Our Founder and Barnstaple’s Great Benefactor
Born in 1802 William Frederick Rock was the son of Henry and Prudence Rock. Henry Rock was a shoemaker in Barnstaple High Street who became a freeman of the borough and thus able to vote at the parliamentary elections.
It was through this position that Henry and William came into contact with William Busk a parliamentary contestant who briefly stayed with the family. He took an interest in William and was able to present him to Christ’s Hospital’s London Bluecoat School.
On his return from School, Rock was offered a job at a Bank in Bideford, but it was a job which did not suit. Getting into trouble several times for writing poetry and verse at work, he resigned and went to London, where another ex parliamentary candidate for Barnstaple, Alderman Atkins, offered him a job at his bank.

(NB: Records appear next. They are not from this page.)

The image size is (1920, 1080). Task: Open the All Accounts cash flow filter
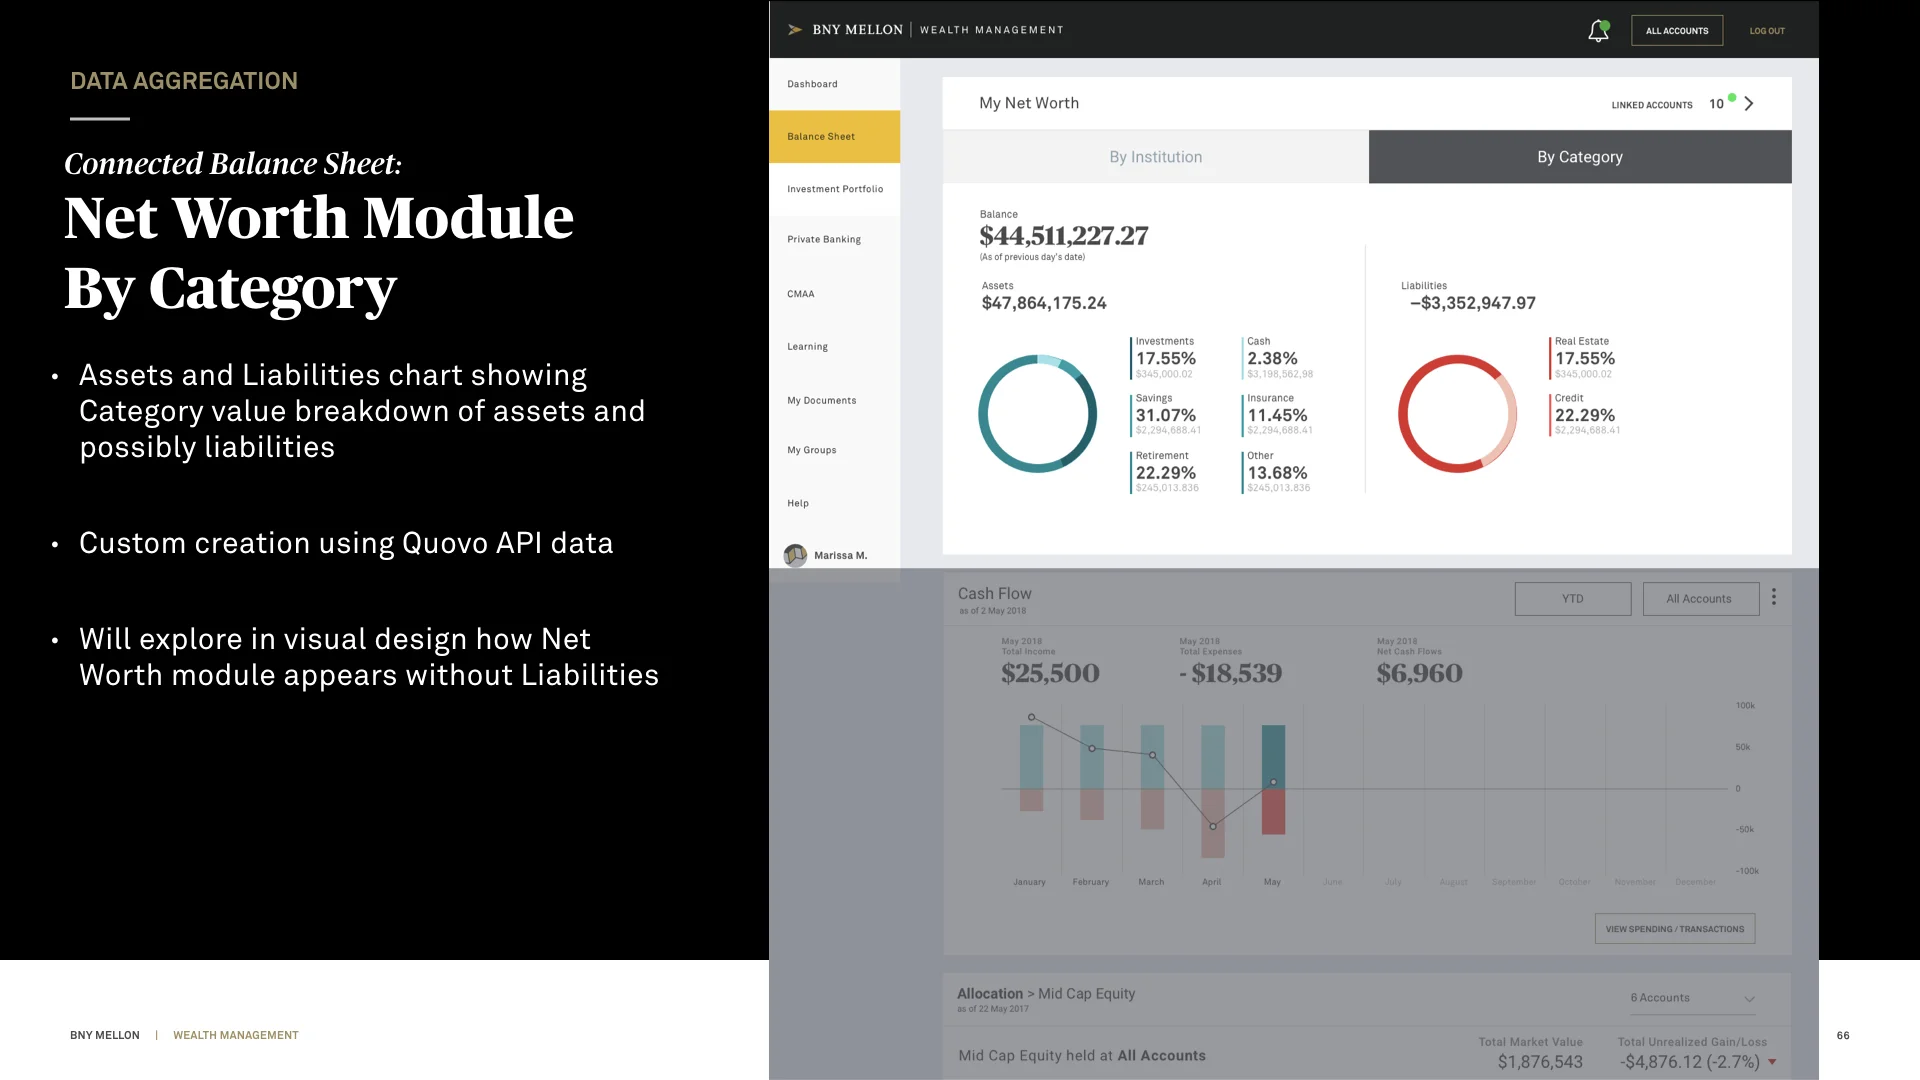tap(1700, 599)
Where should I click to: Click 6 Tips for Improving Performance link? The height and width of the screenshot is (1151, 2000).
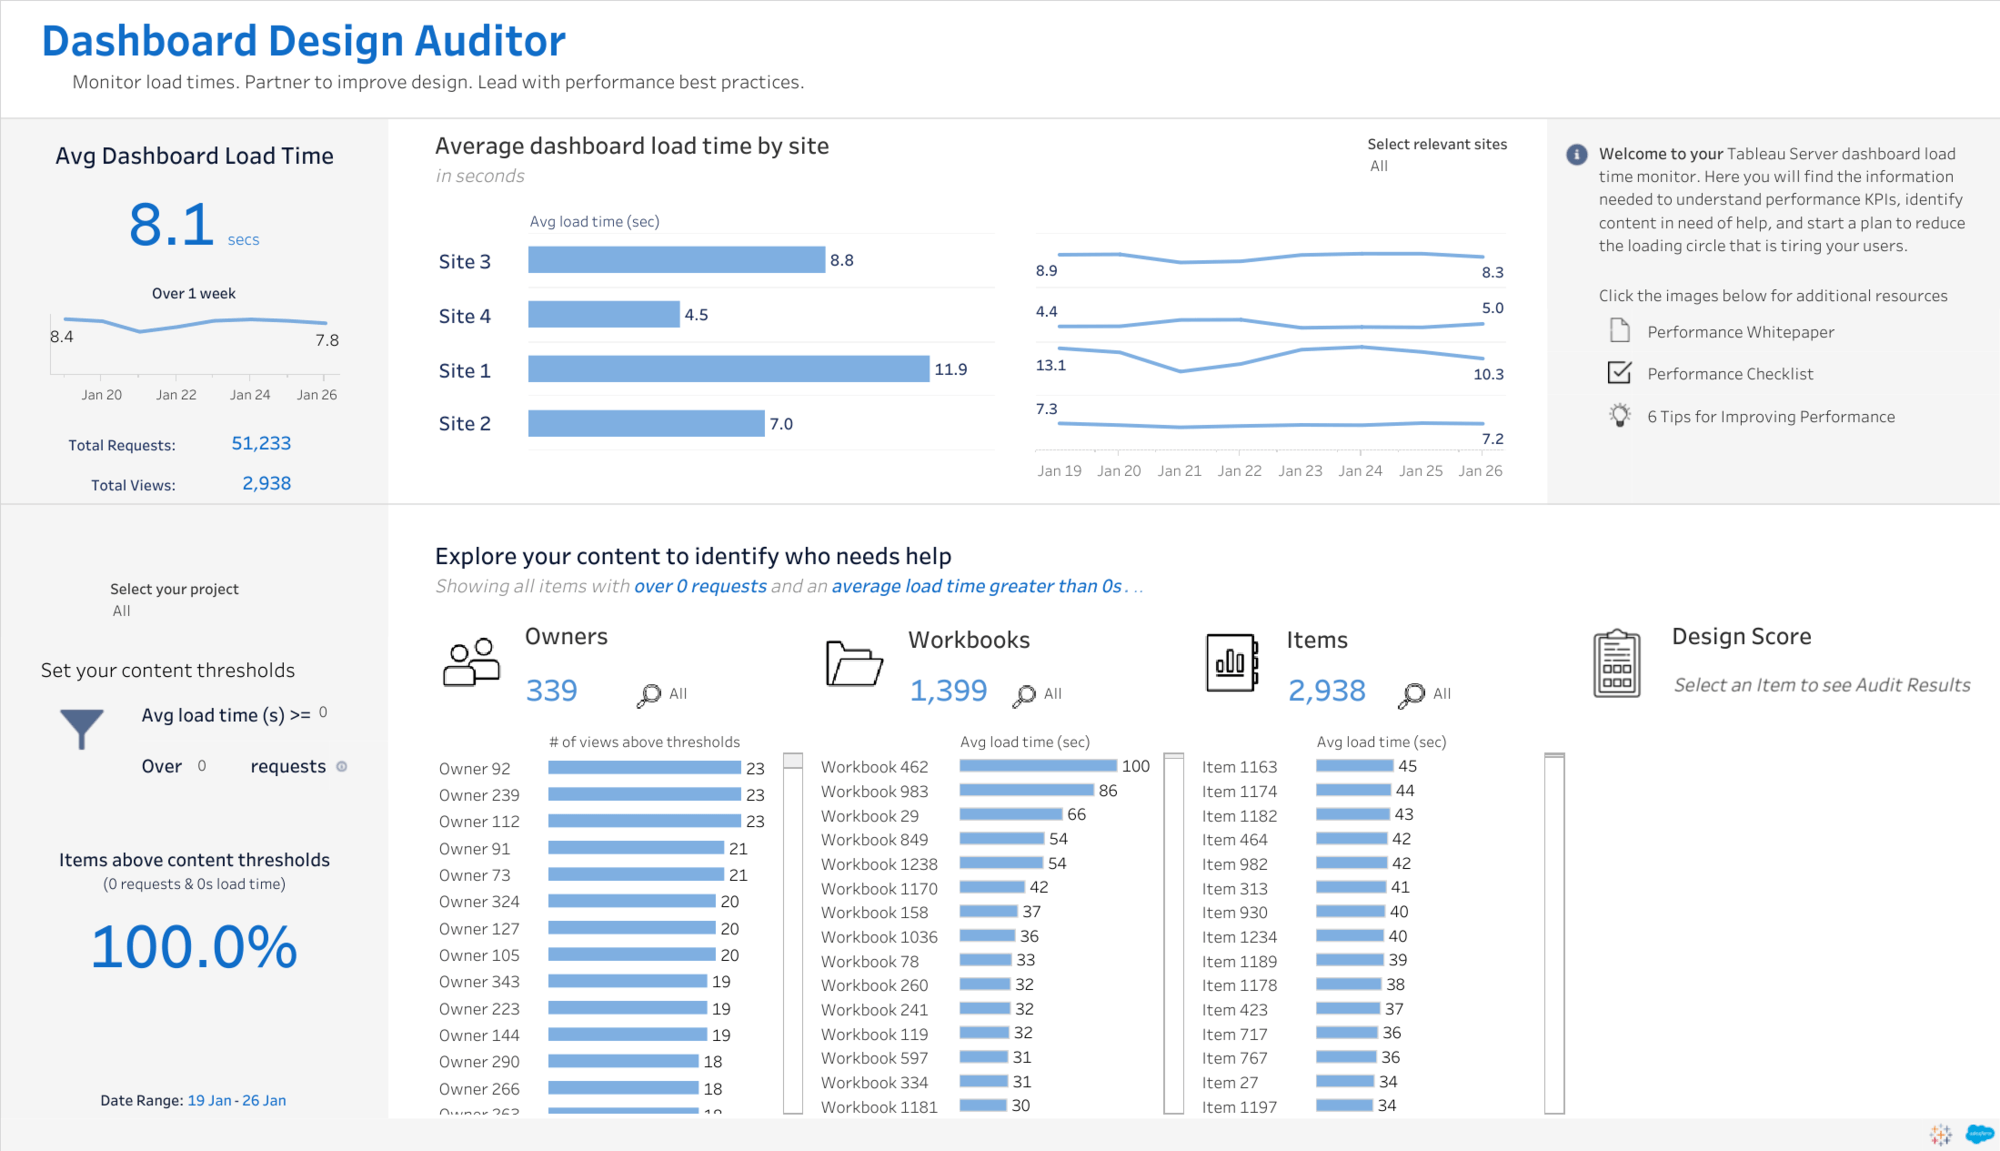pos(1770,417)
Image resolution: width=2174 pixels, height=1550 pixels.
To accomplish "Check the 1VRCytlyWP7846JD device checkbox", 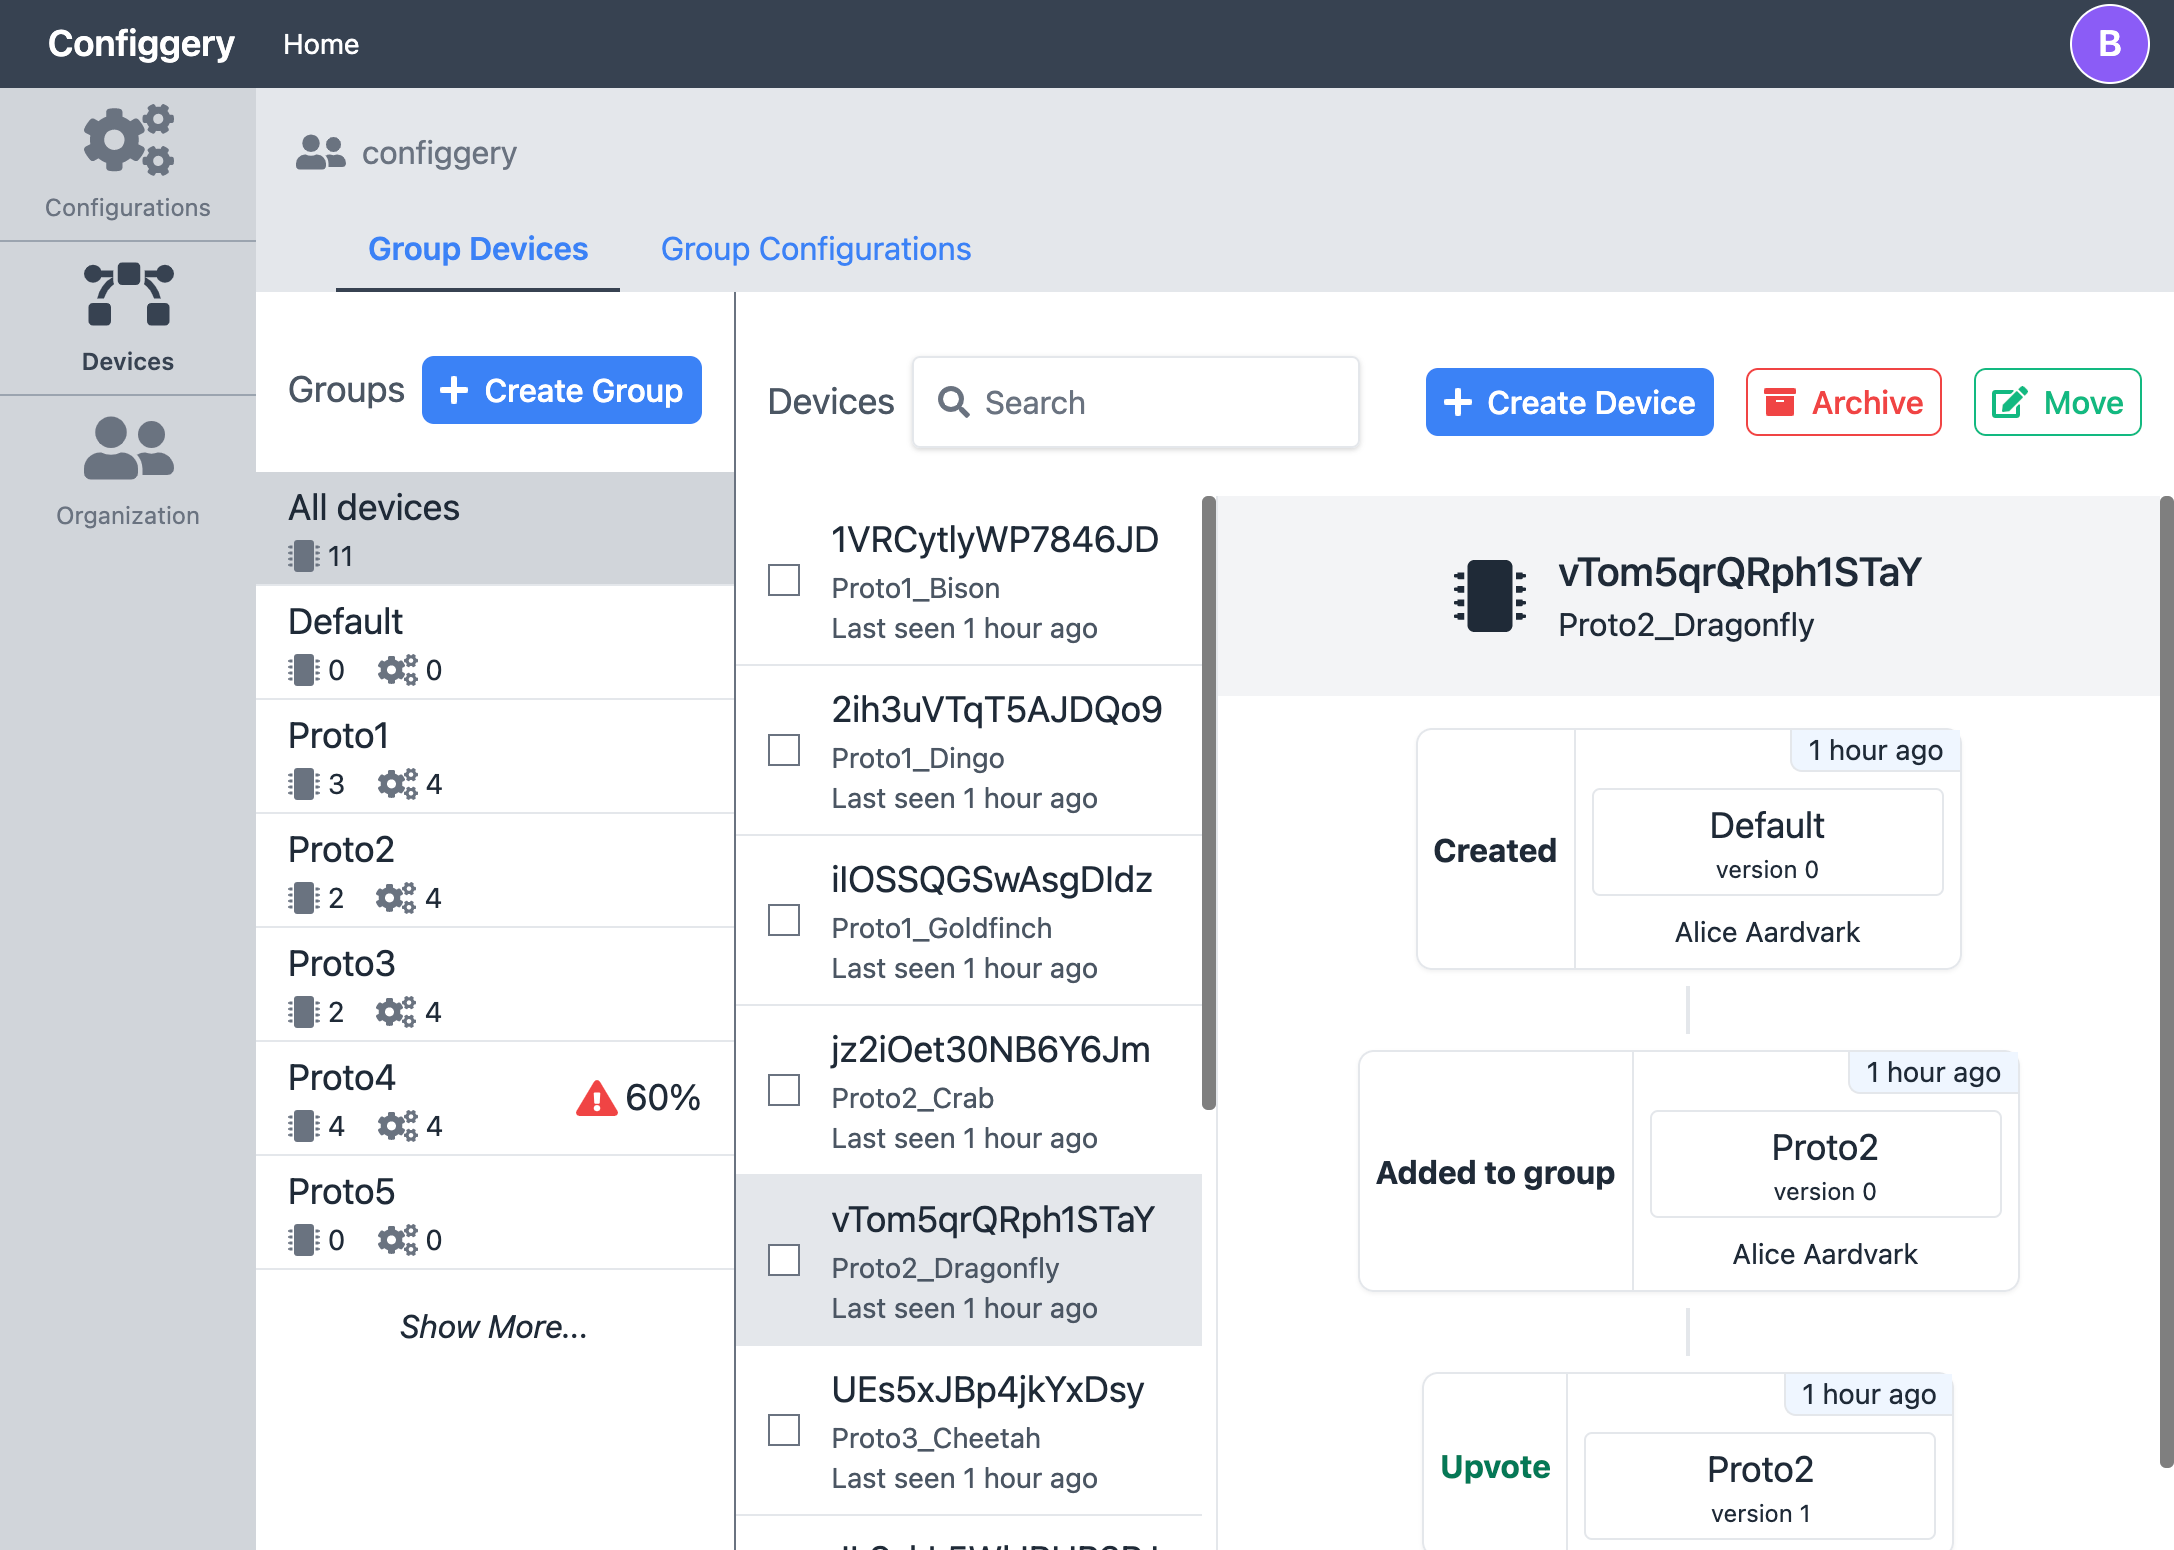I will 784,580.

Later on Rock left the bank and went to work with printer and inventor Thomas de la Rue where Rock made enough money to set up a printing business with his brothers and future brother-in-law. The business prospered and Rock became a wealthy man, but with no wife or children to support he decided to give generously to his birth place.
At first he founded the Literary and Scientific Institution in 1845 and then, later the North Devon Athenæum in 1888. He also financed the purchase of land for Rock Park in Barnstaple and he set up a Convalescent Home in Mortehoe.
William Frederick Rock died on February 8th, 1890, at his home in Blackheath leaving a large collection to his Athenæum.